When I was a young photographer I found his early writings on the semiotics of poetry an insight into my own practice. His book, The Open Work, seemed to intellectually encapsulate my urge to make images as I experienced and imagined the world.

…the crisis of contemporary bourgeois civilization is partly due to the fact that the average man has been unable to elude the systems of assumptions that are imposed on him from the outside, and to the fact that he has not formed himself in a direct exploration of reality. Well known social illnesses such as conformism, unidirectionalism, gregariousness, and mass thinking result from a passive acquisition of those standards of understanding and judgement that are often identified with the “right form” in ethics as well as politics, in nutrition as well as fashion, in matters of taste as well as in pedagogical questions.  

—From The Open Work

Something to appreciate in our age of device driven social media platforms.

01.Quipu

Umberto Eco says “we make lists because we don’t want to die, because it is what we do to bring order and comprehension to a world that touches on the infinite.” Eco says he likes lists “for the same reason other people like football or pedophilia.”

 

OLYMPUS DIGITAL CAMERATo describe something is to make a list. Most early forms of writing—even from a diversity of unrelated cultures—are devoted to lists (see Inca rope records “Quipu,” or clay tablets inscribed with Early Greek Linear B, as well as the earliest Proto-Cuneiform: they were, nearly exclusively, lists). Libraries are lists of books that reflect the mind(s) of the compiler(s). Art and culture are derived from lists and are generative of lists. The Internet is a list itself further refined through searches and “sub” lists that define things to us like Facebook ‘friends’ or oil spills.
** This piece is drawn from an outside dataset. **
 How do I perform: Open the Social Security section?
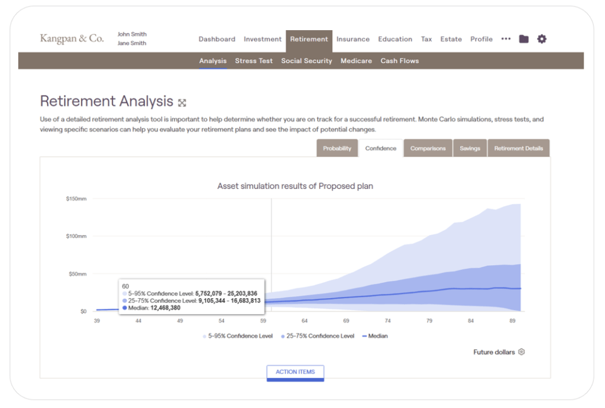point(306,61)
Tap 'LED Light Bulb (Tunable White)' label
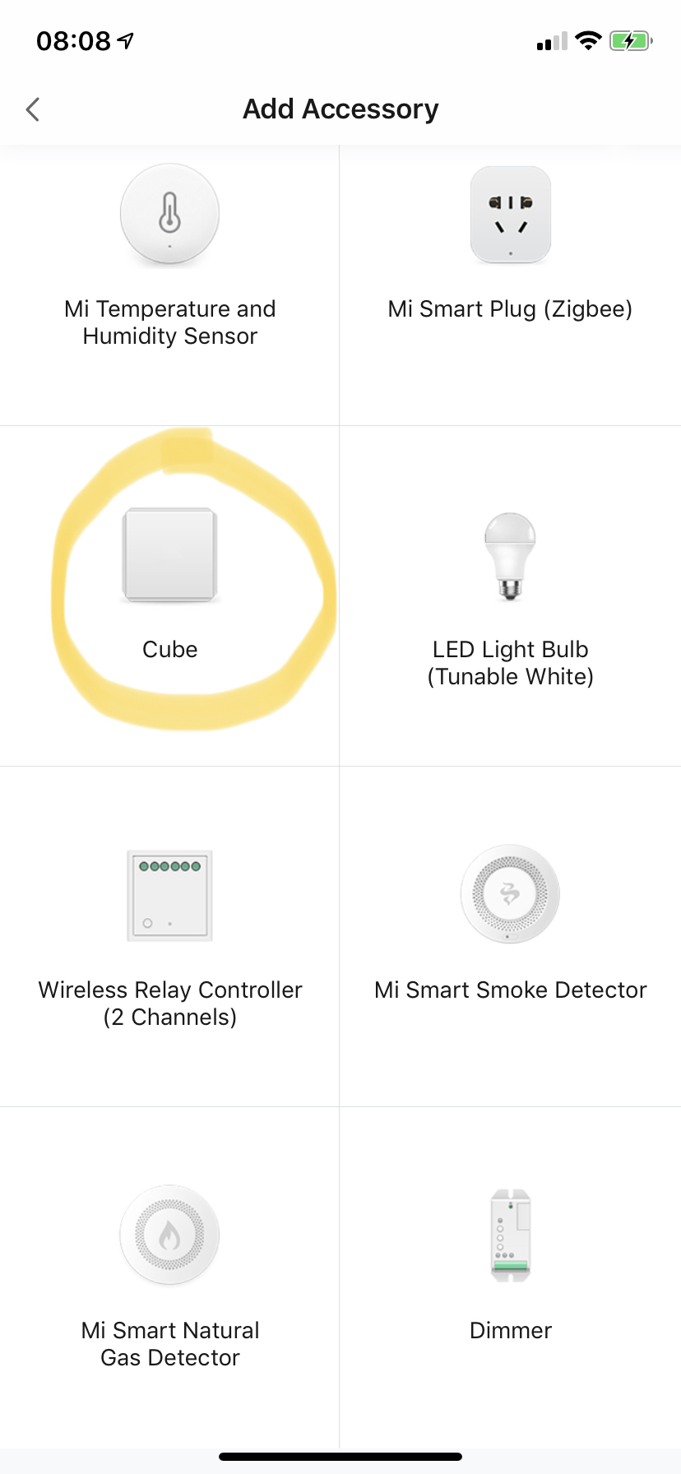This screenshot has width=681, height=1474. 510,663
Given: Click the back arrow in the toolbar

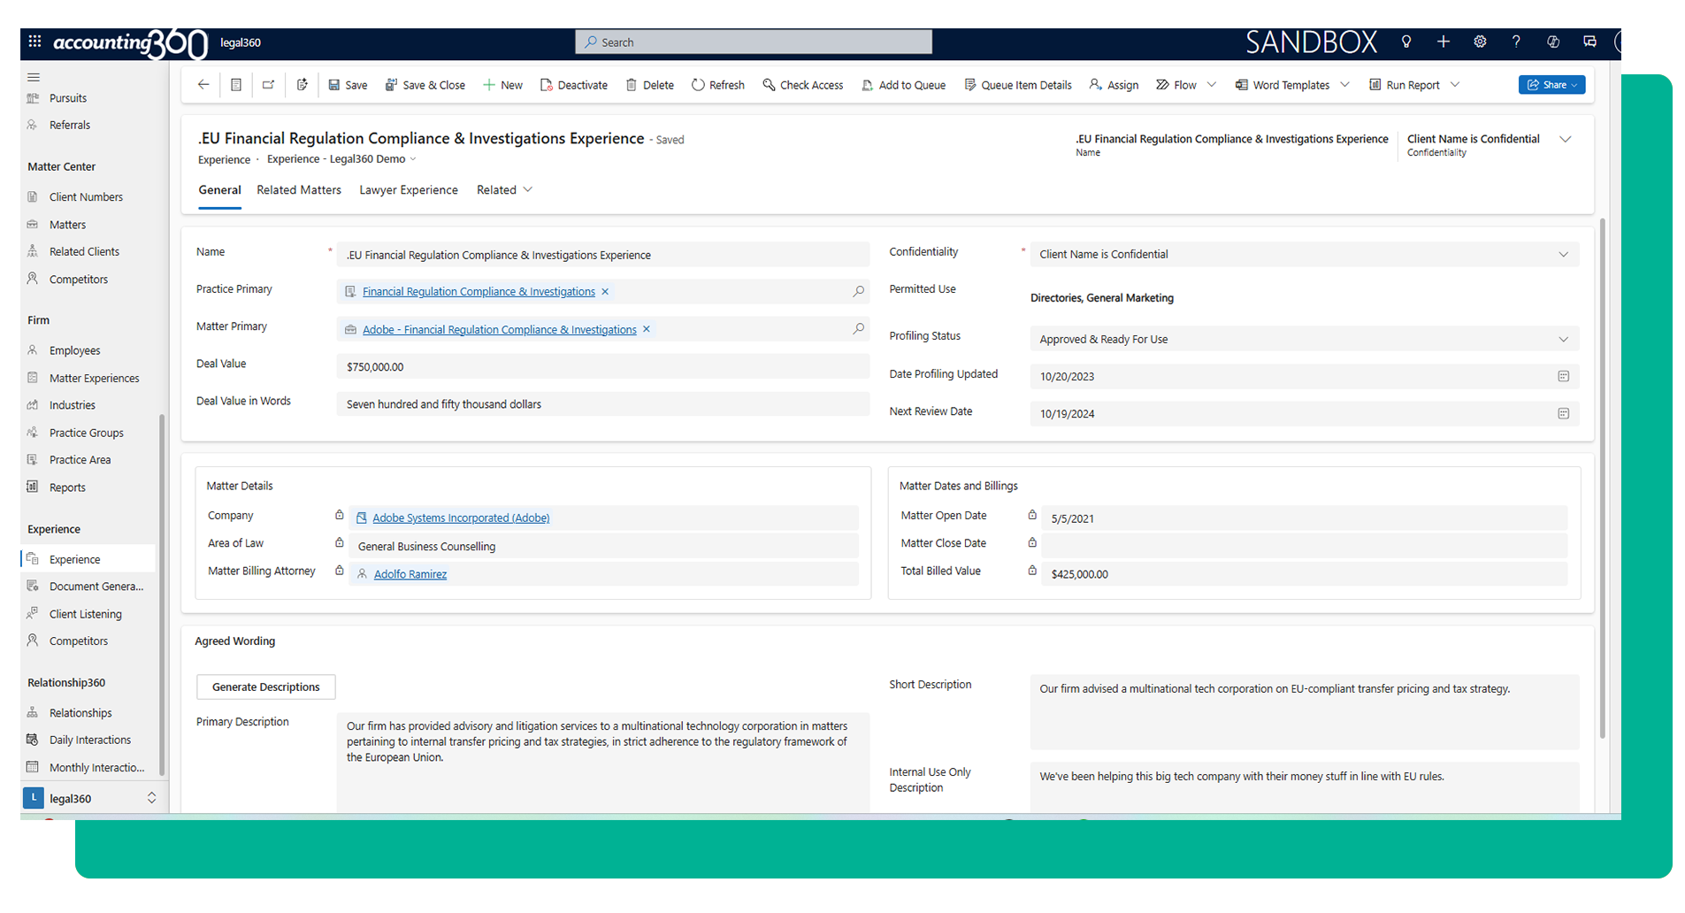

Gerhard Richter, Atlas Sheet 33 for 48 Portraits, 1971 http://tinyurl.com/akp59d

Gerhard Richter, Atlas Sheet 33 for 48 Portraits, 1971 http://tinyurl.com/akp59d

Photography certainly is a form of list making. It says I was here, here and here. It gathers ideas and delimits those things from the surrounding infinite and it makes groupings through the order of things, which point us to ideas about something specific or ineffable. Series of images reinvest the singular list by repetition, further defining aspects of the list. Artists are known for series of typologies, which are basically just lists: the Bechers’s and their water towers; August Sander’s farmers; Blossfeldt’s flowers; photographs as arranged in Gerhard Richter’s Atlas (see the Atlas itself here)—these are, perhaps, the most obvious examples. But every photographer lays claim to lists. Photographers can be defined either by genres or obsessions—from portraiture to landscape to fixations with genitalia or the sky at night. Diane Arbus had her outsiders and Garry Winogrand had his women and his streets, Robert Frank had America and its icons. Commercial photographers get hired because they can be trusted to make images that are extensions of lists they’ve already made: food; cars; lingerie; celebrities; corporate CEO’s; etc.—until they become defined by the lists they’ve made. We define ourselves by the kinds of images we keep or identify with. We use lists to recognize and differentiate things from an infinite number of possibilities that something is not. Until there are so many infinite possible lists and things to put on those lists that the lists themselves compete with the infinite. Until the list itself becomes so large and undifferentiated that the culture that the list originated in and depends upon drowns in it.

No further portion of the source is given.